Catholics at Cornell University first organized in 1888 as the Cornell Catholic Union for the study of Catholic teachings. In the early 1900s it became the Newman Club; its first full-time priest, Father James Cronin, was assigned to the group in 1929.
In that same year, Protestants, Jews, and Catholics joined together to form Cornell United Religious Work, a pioneer structure in interfaith cooperation in higher education — a group which still flourishes today. In 1936 Father Donald Cleary began a legendary twenty-five year tenure as chaplain, eventually presiding over the largest Newman Club in the nation.
The social turmoil of the 1960s, the changes called for by the Second Vatican Council, the growth of the university, and the rapid increase in the number of Catholic students at Cornell all left their mark on the ministry.
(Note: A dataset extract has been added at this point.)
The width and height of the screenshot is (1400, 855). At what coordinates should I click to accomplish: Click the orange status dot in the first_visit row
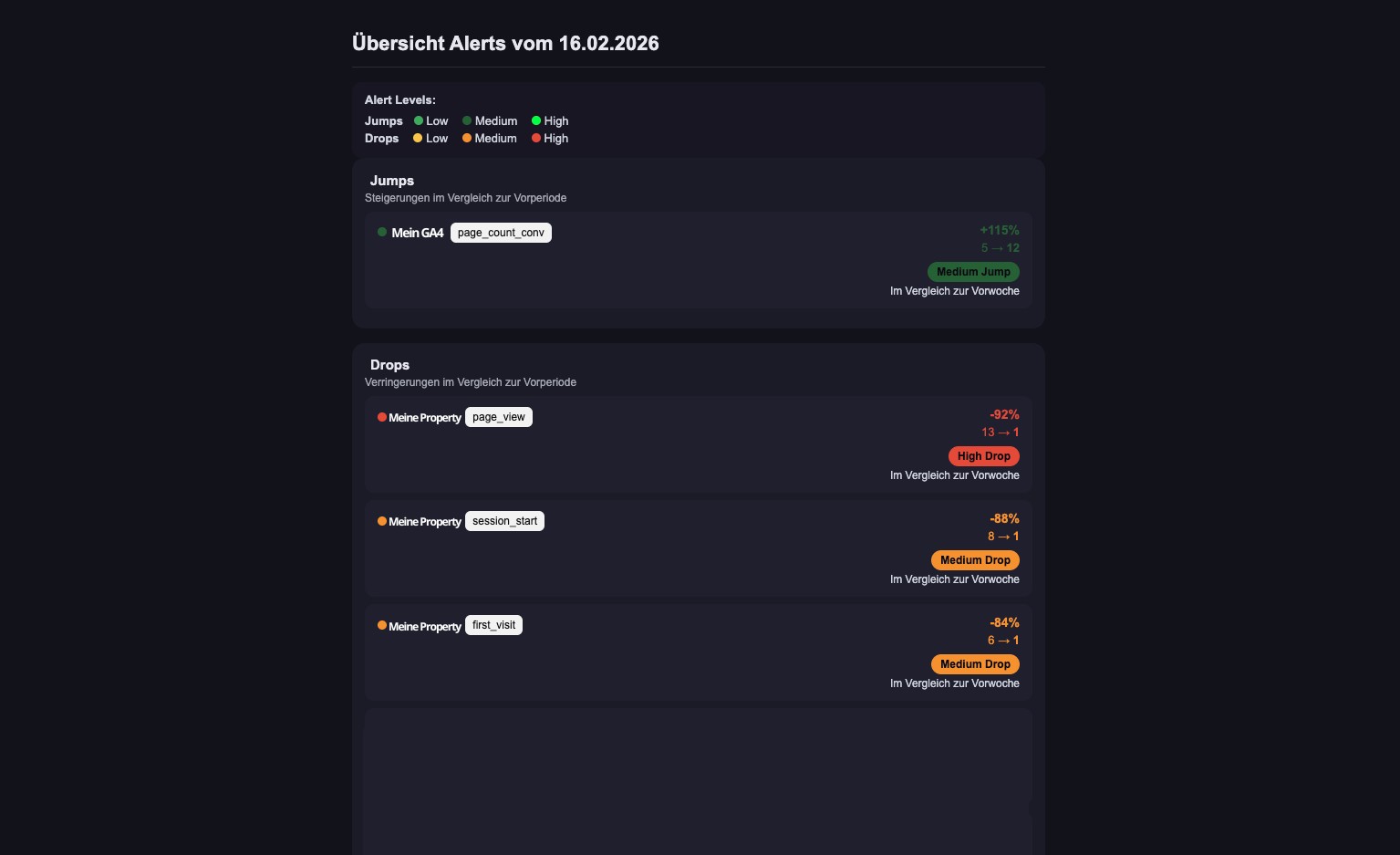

In 1970 the Newman Club became the Cornell Catholic Community, reflecting the growth of the group into a full-fledged parish.
The end of the Second Vatican Council in 1965 marked the beginning of a turbulent period for the Community. A rapid succession of chaplains struggled to maintain ministerial strength and stability while implementing the changes called for by the Council.
In 1983 the ministry began a new era of stability and growth when Father Michael Mahler arrived as chaplain. Soon thereafter the Community started a new outreach to Catholic alumni. Their continuing generosity, together with that of other special friends and the parents of students, provides the ministry with ongoing financial stability.
Now under the direction of Father Carsten P. Martensen S.J., the Cornell Catholic Community continues to grow and joyfully spread the Good News of the Gospel on Cornell's Campus.